When plugging these values into Bayes’ theorem, as it was demonstrated above, it was correctly calculated that the probability of it raining on the day of Jane’s wedding (event A1), given that the weatherman’s forecast for rain (event B) is about 11%, which is relatively low.

So, despite the weatherman’s prediction, there is still a high likelihood that it will not rain on Jane’s wedding day, which is why the answer is true.

It is an interesting example of how even when a forecast predicts rain, the actual probability of rain can be different based on historical data and the accuracy of the forecast.

C. Applying binomial distribution

(Using Textbook  E-book, Introductory Statistics with R by Peter Dalgaard, pp. 65 Exercise # 3.2. )

For a disease known to have a postoperative complication frequency of 20%, a surgeon suggests a new procedure.

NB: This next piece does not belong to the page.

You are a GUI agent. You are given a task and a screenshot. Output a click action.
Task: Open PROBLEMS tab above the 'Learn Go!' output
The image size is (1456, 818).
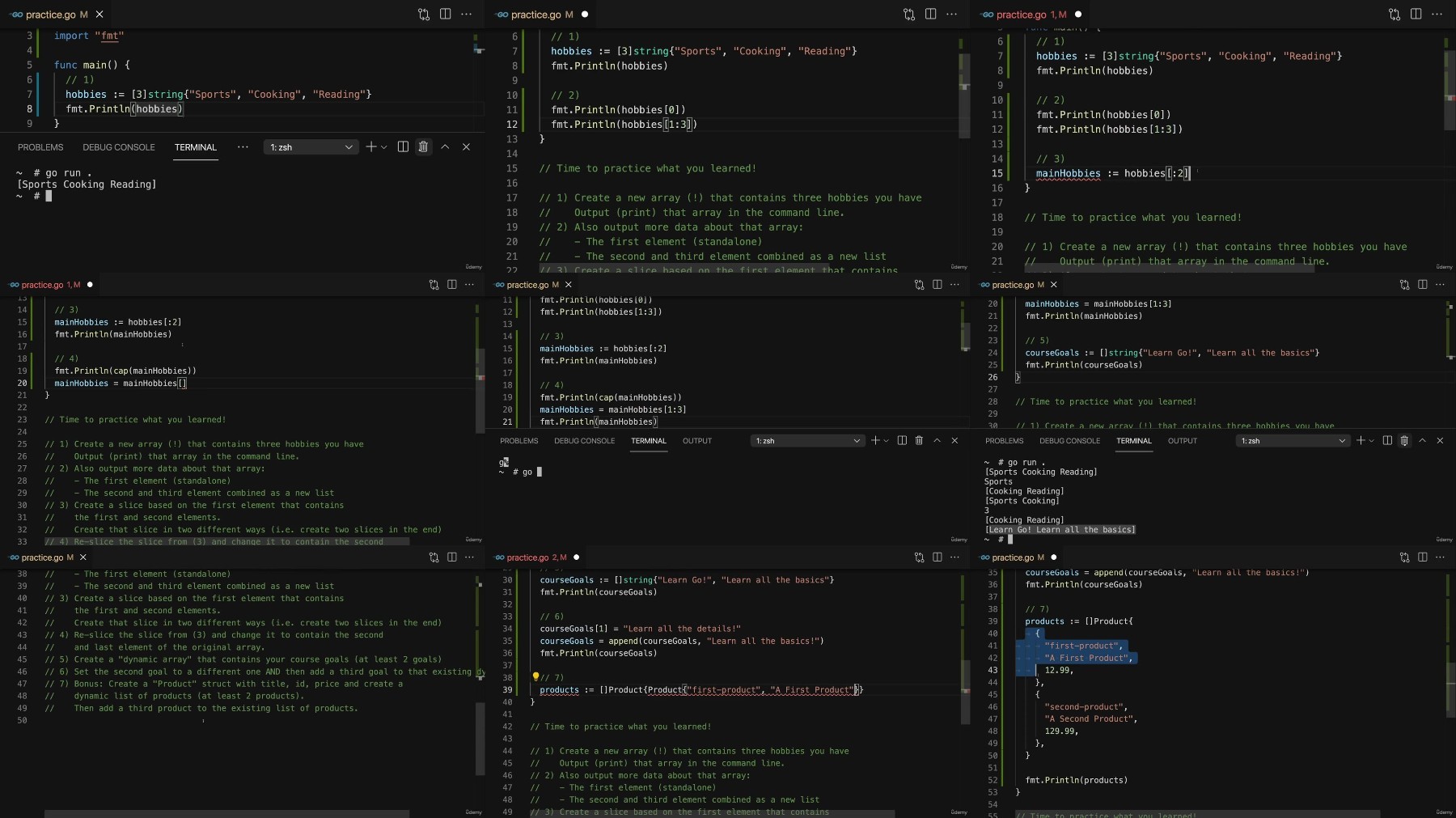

She/he tests it on 10 patients and found there are not complications. What is the probability of operating on 10 patients successfully with the traditional method?

A hint, use dbinom function – it is part of R functions that count Density, distribution function, quantile function, and random generation for the binomial distribution with parameters size and prob.

R Answer:

> dbinom(10, size = 10, prob = 0.80)

[1] 0.1073742

>

> dbinom(0, size = 10, prob = 0.20)

[1] 0.1073742

The answer on the textbook uses X= 0, but this was unclear for me. So, I did more research, and this was the logical explanation for the first result which provided the same result as the second one:

x          <- 10  # Number of successes (no complications)

size     <- 10  # Total number of patients operated on

prob    <- 0.80 # Probability of success (no complications). Remember that the postoperative complication frequency of 20% leaving the 80% to not have complications.